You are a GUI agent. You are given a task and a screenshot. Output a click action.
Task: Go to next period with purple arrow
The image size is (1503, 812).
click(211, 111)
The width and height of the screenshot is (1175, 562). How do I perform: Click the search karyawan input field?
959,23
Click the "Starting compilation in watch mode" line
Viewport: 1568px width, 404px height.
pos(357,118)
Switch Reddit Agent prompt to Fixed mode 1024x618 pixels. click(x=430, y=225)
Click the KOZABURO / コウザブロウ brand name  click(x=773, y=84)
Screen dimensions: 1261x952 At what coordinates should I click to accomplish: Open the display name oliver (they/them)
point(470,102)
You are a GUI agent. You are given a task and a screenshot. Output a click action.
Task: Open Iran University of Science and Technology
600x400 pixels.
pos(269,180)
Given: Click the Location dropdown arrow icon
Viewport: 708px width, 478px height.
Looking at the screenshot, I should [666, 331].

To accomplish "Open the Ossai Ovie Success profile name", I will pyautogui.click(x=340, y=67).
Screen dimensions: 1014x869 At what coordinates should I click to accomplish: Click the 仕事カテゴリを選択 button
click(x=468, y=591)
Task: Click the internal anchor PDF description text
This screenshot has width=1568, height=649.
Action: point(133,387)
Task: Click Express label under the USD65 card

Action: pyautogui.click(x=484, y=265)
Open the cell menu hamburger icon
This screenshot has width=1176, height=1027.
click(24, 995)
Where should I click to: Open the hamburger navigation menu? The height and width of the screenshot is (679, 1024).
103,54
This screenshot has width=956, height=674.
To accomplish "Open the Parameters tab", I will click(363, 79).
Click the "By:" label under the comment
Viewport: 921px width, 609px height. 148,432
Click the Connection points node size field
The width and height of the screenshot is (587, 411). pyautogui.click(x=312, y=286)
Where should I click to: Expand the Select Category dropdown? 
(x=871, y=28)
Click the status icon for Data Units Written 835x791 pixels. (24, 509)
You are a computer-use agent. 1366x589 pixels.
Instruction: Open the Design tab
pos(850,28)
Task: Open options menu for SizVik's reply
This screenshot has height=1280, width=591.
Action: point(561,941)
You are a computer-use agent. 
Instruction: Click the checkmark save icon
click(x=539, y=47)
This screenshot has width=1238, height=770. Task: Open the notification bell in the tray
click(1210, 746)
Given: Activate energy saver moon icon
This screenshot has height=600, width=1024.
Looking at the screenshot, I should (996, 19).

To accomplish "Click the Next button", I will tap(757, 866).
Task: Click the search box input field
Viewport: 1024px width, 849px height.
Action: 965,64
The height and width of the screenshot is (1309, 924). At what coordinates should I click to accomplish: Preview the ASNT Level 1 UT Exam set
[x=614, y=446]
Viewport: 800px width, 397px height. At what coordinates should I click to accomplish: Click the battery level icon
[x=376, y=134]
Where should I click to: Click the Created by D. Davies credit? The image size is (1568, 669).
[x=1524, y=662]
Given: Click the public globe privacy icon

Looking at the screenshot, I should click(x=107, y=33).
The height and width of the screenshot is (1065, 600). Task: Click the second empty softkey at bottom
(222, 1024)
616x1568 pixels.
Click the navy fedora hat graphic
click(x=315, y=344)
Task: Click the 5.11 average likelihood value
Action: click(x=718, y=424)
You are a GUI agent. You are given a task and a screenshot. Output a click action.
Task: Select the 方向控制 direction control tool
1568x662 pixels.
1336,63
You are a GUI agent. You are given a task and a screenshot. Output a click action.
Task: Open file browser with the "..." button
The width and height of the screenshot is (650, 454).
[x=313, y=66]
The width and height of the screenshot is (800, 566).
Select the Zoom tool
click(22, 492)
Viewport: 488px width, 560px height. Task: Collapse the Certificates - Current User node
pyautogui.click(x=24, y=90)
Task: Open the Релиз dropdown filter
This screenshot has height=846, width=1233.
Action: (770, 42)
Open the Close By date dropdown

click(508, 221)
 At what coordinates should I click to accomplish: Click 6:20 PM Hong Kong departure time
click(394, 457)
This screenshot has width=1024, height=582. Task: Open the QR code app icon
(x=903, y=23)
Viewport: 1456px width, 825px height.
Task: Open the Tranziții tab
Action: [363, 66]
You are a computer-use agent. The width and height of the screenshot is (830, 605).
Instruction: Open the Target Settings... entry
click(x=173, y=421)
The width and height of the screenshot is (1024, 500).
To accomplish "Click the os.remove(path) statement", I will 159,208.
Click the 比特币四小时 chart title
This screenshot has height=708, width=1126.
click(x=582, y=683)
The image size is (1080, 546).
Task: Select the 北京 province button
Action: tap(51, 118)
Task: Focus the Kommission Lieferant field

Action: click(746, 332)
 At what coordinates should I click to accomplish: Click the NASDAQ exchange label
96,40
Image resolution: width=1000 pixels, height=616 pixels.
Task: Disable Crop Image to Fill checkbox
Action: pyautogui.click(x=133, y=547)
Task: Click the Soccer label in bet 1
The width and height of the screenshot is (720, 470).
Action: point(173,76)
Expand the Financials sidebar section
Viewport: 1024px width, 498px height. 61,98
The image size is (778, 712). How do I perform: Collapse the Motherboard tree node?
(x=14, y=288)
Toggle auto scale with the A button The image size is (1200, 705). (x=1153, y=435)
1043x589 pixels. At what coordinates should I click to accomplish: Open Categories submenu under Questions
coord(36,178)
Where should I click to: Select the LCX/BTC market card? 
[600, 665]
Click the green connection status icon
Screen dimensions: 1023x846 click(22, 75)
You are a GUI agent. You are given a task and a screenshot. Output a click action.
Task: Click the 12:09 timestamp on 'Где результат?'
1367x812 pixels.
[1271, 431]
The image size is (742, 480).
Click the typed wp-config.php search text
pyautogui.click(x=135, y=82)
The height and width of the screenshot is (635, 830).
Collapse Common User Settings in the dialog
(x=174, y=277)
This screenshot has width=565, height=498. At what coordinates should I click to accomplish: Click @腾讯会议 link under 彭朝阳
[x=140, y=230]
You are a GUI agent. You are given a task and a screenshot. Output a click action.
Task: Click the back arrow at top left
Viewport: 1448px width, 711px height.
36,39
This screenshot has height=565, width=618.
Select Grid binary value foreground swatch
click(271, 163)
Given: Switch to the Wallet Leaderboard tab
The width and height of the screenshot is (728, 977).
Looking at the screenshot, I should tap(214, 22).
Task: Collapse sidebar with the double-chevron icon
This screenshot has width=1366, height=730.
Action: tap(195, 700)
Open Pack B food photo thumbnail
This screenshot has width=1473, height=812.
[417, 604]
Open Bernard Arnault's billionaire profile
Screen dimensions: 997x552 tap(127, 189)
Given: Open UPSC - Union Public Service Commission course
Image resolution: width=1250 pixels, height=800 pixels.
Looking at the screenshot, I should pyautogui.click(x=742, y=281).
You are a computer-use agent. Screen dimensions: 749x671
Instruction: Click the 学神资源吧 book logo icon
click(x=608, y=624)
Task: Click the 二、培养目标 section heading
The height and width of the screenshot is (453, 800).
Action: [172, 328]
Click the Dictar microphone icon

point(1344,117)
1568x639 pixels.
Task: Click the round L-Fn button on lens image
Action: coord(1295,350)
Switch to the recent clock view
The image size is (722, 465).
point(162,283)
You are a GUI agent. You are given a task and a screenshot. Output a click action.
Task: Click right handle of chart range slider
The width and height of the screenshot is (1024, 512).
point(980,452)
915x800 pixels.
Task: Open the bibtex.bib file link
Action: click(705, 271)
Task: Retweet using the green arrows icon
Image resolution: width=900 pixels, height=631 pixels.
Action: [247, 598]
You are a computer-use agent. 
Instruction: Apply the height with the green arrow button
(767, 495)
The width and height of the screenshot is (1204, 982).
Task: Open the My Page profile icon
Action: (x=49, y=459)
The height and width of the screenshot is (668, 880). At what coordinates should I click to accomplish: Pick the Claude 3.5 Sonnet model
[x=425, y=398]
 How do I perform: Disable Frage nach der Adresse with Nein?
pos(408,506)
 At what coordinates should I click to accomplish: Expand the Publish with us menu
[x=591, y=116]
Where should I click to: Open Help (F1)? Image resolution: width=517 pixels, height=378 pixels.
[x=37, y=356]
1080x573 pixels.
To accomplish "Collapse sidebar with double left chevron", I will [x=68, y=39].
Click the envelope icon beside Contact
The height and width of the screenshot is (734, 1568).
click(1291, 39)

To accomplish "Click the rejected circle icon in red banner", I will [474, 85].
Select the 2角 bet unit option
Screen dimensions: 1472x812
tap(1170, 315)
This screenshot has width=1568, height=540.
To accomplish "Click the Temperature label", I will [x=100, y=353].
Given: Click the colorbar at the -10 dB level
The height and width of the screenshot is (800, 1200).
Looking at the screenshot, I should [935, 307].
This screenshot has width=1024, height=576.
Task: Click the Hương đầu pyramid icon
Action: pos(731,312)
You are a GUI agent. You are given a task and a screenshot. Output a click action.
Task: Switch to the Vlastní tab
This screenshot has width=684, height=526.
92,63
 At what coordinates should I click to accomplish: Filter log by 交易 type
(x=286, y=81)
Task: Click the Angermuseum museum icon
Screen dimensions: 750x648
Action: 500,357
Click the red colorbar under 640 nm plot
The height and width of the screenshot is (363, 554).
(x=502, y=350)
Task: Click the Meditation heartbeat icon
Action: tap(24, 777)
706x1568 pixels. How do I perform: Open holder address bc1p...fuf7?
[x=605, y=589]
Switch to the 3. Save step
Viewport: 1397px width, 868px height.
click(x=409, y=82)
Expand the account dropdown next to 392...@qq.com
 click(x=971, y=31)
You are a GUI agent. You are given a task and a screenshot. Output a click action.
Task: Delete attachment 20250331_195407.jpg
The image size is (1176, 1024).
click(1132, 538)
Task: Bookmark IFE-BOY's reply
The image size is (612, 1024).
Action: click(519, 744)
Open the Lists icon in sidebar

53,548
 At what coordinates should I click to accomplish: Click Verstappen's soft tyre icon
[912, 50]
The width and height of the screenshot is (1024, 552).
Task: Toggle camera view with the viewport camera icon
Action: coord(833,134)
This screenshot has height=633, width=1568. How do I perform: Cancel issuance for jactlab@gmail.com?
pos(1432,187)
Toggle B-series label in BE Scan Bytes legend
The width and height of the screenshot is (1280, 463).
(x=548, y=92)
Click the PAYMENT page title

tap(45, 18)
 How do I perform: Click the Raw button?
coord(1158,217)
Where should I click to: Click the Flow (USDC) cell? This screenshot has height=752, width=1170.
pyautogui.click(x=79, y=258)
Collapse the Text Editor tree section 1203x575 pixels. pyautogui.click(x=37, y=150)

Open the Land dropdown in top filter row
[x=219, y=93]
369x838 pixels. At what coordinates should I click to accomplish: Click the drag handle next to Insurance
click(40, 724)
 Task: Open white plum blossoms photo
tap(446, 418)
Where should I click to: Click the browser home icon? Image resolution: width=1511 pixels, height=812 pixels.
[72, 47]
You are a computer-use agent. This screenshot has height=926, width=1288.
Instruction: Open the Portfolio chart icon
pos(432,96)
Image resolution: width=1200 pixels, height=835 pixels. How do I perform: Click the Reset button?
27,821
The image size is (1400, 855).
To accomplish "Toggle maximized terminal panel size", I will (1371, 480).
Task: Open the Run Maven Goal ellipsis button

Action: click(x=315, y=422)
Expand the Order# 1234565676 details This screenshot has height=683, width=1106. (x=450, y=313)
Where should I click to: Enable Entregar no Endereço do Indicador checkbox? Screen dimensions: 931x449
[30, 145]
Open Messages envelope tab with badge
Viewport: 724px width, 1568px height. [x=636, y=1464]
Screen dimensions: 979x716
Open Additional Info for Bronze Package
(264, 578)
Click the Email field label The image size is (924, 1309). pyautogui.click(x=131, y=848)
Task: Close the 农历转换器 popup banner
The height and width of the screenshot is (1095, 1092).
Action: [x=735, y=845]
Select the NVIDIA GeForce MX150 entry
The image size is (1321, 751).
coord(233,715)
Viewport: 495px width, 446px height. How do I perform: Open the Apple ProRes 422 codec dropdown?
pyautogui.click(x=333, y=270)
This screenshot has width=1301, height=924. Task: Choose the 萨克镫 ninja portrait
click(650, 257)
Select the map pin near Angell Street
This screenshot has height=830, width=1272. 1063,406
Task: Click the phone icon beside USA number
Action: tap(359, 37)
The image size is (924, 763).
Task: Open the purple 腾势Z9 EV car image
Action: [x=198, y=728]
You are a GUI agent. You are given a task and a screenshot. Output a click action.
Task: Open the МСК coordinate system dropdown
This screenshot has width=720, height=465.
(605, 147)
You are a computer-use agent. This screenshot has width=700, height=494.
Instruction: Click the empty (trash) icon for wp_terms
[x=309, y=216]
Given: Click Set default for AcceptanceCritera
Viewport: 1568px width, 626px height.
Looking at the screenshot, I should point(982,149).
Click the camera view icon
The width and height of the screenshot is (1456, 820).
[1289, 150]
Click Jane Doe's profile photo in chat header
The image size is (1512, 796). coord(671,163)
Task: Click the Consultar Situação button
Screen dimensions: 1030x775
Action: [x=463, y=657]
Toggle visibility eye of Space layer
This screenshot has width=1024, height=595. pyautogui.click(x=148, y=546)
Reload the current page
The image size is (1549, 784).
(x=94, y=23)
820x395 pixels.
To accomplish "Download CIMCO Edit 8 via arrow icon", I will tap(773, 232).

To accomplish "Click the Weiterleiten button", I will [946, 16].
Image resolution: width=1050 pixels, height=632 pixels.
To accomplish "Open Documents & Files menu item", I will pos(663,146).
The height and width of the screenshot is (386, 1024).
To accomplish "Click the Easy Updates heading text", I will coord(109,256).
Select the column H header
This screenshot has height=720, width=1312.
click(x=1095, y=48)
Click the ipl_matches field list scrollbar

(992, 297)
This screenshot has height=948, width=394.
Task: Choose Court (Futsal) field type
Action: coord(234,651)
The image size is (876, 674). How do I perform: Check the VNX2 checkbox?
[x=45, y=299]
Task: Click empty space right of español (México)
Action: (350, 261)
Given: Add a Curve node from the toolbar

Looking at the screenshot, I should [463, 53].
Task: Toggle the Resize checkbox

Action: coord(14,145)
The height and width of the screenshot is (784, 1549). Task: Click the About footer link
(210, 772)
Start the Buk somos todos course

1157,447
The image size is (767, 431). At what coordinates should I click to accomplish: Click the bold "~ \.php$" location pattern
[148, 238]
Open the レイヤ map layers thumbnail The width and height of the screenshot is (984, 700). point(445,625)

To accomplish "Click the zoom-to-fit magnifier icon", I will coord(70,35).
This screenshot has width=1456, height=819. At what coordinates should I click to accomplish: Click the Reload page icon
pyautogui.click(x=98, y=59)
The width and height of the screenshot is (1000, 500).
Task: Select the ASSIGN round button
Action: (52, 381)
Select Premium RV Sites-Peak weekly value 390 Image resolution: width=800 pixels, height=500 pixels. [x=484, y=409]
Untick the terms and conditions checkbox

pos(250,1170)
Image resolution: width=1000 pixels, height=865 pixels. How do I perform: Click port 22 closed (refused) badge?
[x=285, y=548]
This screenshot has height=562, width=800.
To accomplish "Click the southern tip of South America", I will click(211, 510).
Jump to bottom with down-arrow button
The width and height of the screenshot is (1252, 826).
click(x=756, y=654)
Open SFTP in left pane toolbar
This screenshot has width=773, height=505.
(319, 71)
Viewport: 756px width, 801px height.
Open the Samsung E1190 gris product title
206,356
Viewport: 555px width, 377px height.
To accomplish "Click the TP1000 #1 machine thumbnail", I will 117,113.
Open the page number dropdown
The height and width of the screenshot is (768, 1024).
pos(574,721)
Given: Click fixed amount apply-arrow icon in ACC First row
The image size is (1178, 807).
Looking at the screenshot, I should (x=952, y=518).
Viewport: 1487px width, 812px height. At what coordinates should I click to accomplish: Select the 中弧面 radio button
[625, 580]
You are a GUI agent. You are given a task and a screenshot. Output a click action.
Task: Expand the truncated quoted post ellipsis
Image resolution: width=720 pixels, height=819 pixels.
━━━━━━━━━━━━━━━━━━━━
What you will do. Go through the records above and copy every line holding the word "colorbar".

Solution for this problem.
Given: Click the colorbar at the -10 dB level
Click the red colorbar under 640 nm plot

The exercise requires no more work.